Burhanettin Onat diye bir caddenin eskiden olmadığını, Antalya'nın şimdi en önemli bağlantı noktalarından olan bu caddenin 1957 planı sonrasında açıldığını, caddenin geçtiği yerde, eski haritada bir medresenin gösterildiğini, şimdi ise medresenin olmadığını söylememe gerek yok... haritaya bakıldığında anlaşılıyor her şey zaten...

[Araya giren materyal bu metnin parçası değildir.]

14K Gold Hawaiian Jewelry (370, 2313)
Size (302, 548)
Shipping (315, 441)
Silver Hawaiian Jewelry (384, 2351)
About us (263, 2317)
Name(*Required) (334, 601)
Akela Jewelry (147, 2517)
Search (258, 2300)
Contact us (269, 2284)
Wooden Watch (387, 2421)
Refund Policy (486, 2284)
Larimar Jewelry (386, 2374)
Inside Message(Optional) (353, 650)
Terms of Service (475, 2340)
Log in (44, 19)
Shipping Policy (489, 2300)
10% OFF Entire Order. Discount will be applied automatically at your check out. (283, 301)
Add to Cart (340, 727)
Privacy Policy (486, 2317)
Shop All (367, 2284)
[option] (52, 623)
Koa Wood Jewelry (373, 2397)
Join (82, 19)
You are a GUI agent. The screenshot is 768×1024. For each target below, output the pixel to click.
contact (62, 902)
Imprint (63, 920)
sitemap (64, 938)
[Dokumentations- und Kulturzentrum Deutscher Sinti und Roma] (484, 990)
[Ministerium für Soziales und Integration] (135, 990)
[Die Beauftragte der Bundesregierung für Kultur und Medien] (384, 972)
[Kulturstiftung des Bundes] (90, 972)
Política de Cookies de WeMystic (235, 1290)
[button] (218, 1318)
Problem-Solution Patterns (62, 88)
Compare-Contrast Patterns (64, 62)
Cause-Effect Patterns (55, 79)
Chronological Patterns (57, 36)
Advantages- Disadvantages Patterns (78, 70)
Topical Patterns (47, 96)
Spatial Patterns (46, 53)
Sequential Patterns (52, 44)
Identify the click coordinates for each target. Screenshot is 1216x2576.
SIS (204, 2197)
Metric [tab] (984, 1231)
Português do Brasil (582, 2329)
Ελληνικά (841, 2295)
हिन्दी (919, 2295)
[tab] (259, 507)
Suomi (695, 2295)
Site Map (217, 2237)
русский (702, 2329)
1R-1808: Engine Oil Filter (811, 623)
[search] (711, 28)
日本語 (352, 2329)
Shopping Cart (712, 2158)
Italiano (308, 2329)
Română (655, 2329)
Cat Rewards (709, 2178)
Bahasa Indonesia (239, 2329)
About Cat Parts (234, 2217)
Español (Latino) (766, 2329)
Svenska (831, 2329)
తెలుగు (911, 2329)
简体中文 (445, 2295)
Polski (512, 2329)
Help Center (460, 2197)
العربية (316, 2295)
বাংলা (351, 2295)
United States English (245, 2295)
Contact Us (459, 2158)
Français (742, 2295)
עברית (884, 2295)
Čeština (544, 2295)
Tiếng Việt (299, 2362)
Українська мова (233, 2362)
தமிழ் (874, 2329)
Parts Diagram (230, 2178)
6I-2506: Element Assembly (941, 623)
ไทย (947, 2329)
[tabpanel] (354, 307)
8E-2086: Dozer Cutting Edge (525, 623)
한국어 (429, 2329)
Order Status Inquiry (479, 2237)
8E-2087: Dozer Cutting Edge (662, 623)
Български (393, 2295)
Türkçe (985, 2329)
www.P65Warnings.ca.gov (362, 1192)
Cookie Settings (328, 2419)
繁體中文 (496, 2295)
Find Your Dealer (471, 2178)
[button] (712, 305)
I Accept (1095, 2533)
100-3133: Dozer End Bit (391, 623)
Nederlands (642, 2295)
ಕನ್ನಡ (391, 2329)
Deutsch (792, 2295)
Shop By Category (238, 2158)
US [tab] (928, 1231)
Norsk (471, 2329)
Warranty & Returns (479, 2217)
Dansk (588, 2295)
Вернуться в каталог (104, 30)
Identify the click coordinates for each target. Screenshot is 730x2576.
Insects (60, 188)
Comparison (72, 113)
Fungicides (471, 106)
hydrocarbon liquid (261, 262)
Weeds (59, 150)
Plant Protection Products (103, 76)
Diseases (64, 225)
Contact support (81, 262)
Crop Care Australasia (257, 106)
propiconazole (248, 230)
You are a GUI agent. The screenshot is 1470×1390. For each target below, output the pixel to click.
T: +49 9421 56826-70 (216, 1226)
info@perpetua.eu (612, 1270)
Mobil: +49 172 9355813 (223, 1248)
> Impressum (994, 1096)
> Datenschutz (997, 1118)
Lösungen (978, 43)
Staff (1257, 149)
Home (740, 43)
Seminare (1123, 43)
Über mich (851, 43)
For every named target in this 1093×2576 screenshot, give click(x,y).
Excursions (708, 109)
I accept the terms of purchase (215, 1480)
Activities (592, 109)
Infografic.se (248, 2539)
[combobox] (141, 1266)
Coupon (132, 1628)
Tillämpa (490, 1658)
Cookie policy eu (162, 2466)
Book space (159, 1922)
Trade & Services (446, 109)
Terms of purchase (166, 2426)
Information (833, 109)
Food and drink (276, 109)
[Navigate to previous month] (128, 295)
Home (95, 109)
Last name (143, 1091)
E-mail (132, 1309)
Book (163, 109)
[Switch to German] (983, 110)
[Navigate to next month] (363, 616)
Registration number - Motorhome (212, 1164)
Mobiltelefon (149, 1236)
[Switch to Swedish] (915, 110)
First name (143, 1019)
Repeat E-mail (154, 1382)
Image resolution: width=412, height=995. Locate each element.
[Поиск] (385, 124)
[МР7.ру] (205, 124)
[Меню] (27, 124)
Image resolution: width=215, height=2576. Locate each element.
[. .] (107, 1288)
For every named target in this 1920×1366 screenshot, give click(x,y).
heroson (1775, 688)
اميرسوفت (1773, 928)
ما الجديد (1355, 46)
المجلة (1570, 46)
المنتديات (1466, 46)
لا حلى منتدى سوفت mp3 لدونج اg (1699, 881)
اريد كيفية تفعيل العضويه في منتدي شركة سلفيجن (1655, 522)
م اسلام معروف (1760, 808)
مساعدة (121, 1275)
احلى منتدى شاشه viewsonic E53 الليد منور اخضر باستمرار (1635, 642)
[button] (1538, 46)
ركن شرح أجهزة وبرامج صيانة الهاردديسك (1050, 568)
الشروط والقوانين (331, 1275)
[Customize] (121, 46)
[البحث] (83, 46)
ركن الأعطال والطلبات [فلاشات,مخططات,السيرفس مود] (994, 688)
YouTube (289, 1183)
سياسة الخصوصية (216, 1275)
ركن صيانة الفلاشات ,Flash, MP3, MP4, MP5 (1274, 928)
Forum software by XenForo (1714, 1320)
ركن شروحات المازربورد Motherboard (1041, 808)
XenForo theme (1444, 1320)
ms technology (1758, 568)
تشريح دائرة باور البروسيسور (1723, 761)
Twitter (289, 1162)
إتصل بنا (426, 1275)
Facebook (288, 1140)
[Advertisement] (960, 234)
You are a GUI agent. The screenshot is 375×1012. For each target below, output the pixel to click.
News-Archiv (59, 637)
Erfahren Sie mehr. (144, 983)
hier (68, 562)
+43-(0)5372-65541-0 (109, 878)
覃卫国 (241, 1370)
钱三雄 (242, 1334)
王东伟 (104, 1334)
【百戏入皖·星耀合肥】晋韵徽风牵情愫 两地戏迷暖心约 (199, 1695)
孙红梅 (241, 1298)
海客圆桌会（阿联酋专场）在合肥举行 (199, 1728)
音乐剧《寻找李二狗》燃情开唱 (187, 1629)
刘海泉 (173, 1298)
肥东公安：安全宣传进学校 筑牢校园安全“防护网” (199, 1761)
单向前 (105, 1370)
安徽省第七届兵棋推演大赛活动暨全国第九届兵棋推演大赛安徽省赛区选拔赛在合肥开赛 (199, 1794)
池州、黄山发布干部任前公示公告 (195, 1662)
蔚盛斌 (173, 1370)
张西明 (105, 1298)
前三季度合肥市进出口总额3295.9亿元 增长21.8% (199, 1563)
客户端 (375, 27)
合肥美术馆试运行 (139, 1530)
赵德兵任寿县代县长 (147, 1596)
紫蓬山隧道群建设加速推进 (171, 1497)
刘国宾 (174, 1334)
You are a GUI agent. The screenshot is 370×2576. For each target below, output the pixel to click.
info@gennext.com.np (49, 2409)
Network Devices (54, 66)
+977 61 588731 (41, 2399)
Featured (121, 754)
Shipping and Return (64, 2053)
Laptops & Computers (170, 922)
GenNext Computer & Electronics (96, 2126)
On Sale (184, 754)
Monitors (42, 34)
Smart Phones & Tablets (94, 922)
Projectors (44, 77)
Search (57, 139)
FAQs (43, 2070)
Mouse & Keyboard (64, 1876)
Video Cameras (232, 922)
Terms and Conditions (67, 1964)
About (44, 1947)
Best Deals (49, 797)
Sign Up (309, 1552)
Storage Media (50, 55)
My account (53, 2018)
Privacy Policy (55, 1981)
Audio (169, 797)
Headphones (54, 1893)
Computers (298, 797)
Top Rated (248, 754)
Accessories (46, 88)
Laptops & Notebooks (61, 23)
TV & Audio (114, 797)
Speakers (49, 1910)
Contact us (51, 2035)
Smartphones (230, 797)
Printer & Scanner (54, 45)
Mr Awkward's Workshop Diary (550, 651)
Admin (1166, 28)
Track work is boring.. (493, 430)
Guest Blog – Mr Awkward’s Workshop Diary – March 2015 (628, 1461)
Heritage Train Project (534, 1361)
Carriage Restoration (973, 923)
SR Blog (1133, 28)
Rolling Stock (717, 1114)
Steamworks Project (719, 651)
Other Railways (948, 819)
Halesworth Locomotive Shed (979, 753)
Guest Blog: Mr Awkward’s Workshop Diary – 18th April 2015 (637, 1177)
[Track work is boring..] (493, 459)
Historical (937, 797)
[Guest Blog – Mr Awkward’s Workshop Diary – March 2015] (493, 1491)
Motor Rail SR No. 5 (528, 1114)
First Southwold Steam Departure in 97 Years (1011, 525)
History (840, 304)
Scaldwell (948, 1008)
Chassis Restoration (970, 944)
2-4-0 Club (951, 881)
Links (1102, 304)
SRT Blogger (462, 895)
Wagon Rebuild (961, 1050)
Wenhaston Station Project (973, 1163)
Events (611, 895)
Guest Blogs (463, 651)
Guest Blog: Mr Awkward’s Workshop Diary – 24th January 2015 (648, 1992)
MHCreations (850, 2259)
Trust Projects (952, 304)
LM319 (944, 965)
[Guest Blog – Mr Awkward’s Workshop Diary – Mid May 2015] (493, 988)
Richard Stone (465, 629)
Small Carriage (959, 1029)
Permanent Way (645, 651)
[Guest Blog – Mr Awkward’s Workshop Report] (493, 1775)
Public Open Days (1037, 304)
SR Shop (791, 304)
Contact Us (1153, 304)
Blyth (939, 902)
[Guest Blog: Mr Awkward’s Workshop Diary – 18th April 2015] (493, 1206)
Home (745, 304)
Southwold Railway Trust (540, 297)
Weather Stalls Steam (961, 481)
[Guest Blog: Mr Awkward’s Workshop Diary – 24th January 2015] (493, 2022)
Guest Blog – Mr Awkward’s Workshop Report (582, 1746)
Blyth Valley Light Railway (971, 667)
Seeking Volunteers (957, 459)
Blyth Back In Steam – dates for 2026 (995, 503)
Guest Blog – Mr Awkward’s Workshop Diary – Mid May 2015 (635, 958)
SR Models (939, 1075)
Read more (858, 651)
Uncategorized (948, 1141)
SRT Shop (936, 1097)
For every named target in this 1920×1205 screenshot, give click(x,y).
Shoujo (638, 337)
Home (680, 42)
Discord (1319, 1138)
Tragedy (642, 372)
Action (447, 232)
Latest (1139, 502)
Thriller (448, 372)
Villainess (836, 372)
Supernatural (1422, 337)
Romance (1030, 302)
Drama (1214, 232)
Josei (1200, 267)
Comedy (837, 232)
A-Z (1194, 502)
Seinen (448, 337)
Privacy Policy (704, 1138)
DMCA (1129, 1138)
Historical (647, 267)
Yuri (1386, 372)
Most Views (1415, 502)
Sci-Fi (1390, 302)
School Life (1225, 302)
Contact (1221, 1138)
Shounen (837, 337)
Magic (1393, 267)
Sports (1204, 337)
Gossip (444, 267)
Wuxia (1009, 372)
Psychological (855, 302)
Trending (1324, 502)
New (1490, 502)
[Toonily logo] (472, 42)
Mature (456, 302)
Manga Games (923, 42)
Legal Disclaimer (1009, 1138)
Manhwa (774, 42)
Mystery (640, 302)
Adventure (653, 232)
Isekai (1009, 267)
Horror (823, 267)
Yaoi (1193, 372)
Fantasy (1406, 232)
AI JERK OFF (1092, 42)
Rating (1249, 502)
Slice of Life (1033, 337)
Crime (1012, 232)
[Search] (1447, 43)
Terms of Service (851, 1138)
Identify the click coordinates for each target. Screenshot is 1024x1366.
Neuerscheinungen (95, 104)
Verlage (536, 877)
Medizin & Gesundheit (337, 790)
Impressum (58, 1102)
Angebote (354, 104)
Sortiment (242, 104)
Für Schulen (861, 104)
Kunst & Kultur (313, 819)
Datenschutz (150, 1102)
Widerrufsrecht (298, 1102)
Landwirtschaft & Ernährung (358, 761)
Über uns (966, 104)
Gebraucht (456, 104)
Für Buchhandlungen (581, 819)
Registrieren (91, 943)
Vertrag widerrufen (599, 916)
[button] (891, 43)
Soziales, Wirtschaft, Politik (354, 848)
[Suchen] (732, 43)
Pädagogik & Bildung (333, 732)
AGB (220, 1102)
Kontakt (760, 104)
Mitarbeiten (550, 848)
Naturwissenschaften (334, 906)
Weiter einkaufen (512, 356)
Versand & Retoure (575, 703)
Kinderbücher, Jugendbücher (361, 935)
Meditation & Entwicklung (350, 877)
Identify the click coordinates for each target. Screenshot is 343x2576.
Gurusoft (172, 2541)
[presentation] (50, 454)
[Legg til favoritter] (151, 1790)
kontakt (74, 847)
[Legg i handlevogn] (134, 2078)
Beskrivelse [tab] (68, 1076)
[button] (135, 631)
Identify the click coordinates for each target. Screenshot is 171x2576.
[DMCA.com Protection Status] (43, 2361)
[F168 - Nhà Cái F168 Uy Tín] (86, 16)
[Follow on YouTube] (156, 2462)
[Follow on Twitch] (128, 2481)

Ben Şeyh Sinan ile Demirci Kara Camilerini birbirine benzetiyorum ve sürekli karıştırıyorum:)) Demirci Kara Caminin bahçesinde geniş bir mezarlık var... Bir de altında Demirci Kara Ali'nin yattığına inanılan zeytin ağacı..



                    
                   
                                        
Camiden sonra "Selanik 1924 Mübadilleri Derneği"nin olduğu "Selanikli Yusuf Torbalı" apartmanının önüne geri dönüyorum... 

Apartmanın çaprazındaki "İstiklal ilk ve orta okulu"nun, Pehlivanidis'in bahsettiği güzel bahçeli Türk okulu  olduğunu Scarpa haritalarına bakana kadar hiç tahmin etmemiştim... 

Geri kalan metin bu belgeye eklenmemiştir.